Les réactions des commerçants riverains du canal sont mitigées quant à cette situation qui perdure. Si Somali, la jeune vendeuse du magasin Quai 71, estime « qu’ils ne dérangent pas », Arnaud, serveur au restaurant Chez Prune, à l’angle de la rue Beaurepaire et du Quai de Valmy, considère qu’une minorité est la cause de troubles. « Les gens qui restent sont des gens qui ont soit des problèmes cliniques, soit des problèmes d’alcoolisme ou de drogue. Certains sont durs à gérer. Dans le lot, il y en a une dizaine de durs, qui agressent les gens quand ils passent et créent une mauvaise ambiance ». Depuis la mise en place d’un service de sécurité qu’il qualifie « d’efficace », il estime que « ça va mieux ». « Tant qu’ils ne nous empêchent pas de bosser », conclut-il. A voir le monde qui se presse dans ce restaurant à l’ambiance tamisée, les sans-abri déjà bien imbibés n’empêchent effectivement pas les Parisiens de sortir.

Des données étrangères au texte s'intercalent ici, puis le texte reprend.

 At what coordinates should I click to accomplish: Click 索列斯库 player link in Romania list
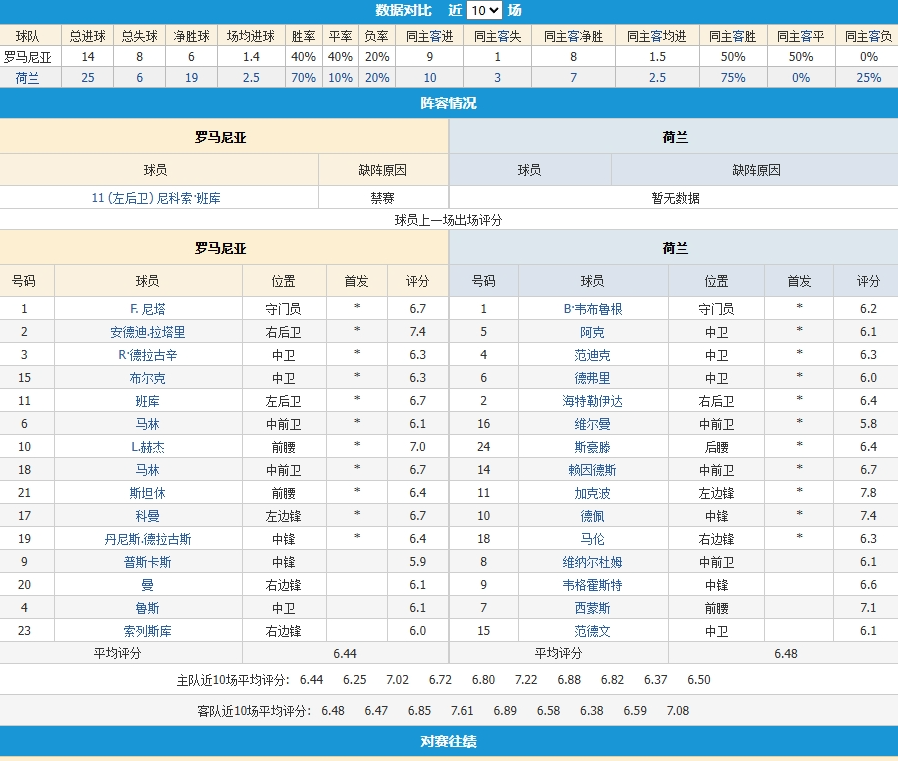coord(147,631)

De l’autre côté du canal, le gérant du salon de coiffure Rock-Air Cut est plus agacé. « C’est gonflant. Ils sont bourrés tous les jours. Parfois ils se battent, et j’en ai alors un qui vient me demander de l’eau ». Montrant le petit pont qui enjambe le canal, il poursuit : « Lui là-bas, il a deux chiens, alors il ne veut pas aller en appartement. Ce sont des paumés, il faut leur réapprendre à bosser. Et puis tout ça, c’est du cinoche pour moi. Toutes les tentes n’étaient occupées qu’à 5% au plus fort de la crise ».

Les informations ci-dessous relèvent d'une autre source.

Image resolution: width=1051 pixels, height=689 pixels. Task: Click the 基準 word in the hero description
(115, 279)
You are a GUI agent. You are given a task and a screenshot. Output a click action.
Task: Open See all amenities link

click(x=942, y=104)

Jacques Deroo, président du collectif Salauds de pauvres, explique que « ce sont des personnes qui ont passé un nombre incalculable d’années dans la rue, on ne peut pas les reloger comme ça. Ce sont des personnes très déstabilisées qu’il faut prendre en charge. Beaucoup ne veulent pas retourner en centre d’hébergement », ajoute-t-il, rejoignant ainsi le point de vue d’Arno Klarsfeld, dans son rapport remis à Nicolas Sarkozy. L’avocat parisien, nommé médiateur par le ministre de l’Intérieur en décembre dernier pour résoudre la crise des tentes du canal Saint-Martin, préconise « l’ouverture de centres à taille humaine, de 30 à 50 places », qui tiennent mieux compte de la très grande diversité et des véritables difficultés des sans-abri. Il y énumère les raisons du refus des sans-abri de se rendre dans les centres d’hébergement actuellement existant : la promiscuité, le mauvais sommeil ou le réveil à heure fixe.

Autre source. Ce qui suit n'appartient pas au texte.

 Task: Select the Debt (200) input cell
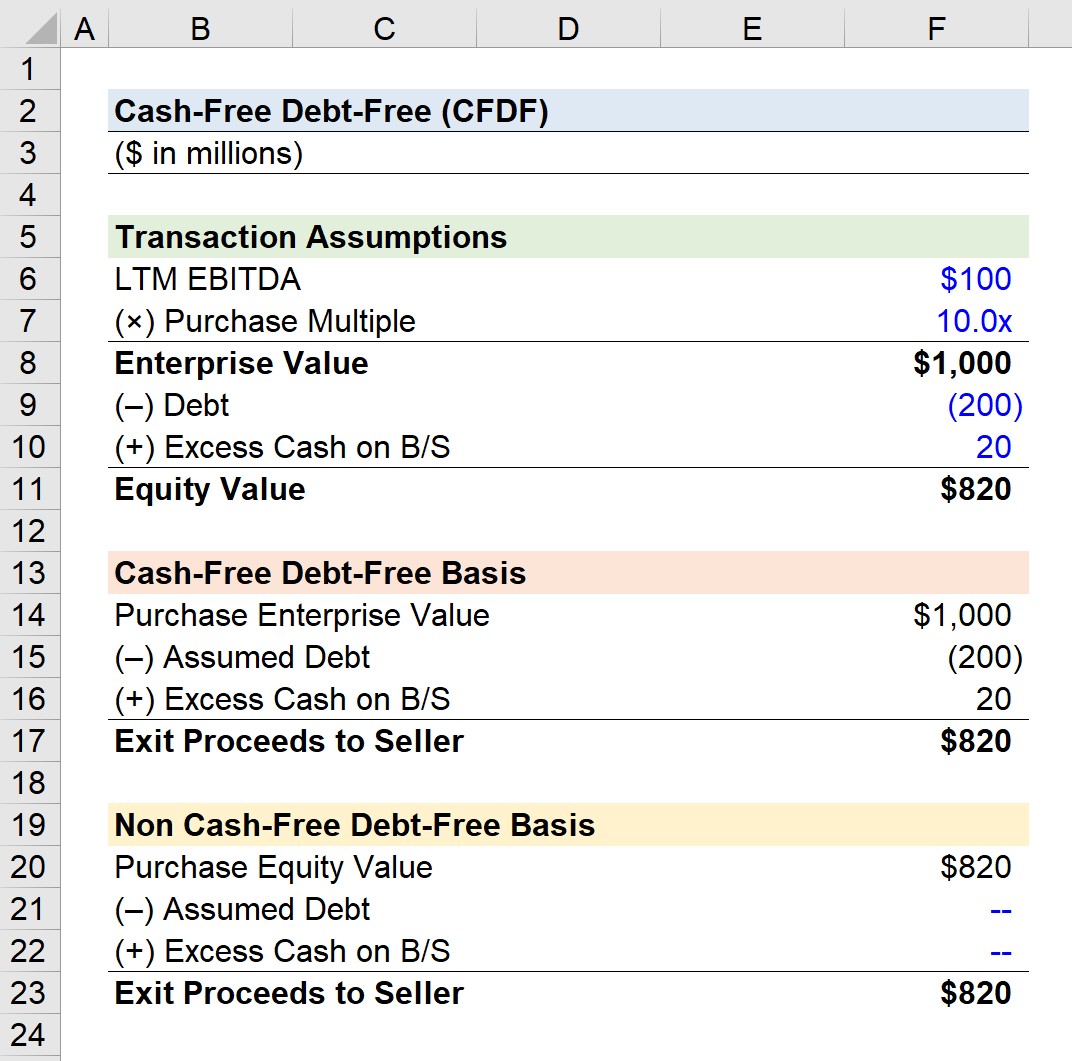coord(936,405)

Une idée reprise par Jacques Deroo, qui monte à Ivry une structure communautaire mieux adaptée aux sans-abri. « Le gouvernement voudrait résoudre le problème tout de suite et il ne peut pas. Je travaille dans l’urgence, et ces personnes sont dans l’attente ». Il demande surtout à l’État des moyens. « La situation est très complexe. L’État peut donner les moyens, mais ne peut pas faire le travail à la place des travailleurs sociaux. Même avec les moyens, cela ne veut pas dire que l’on va tout résoudre ».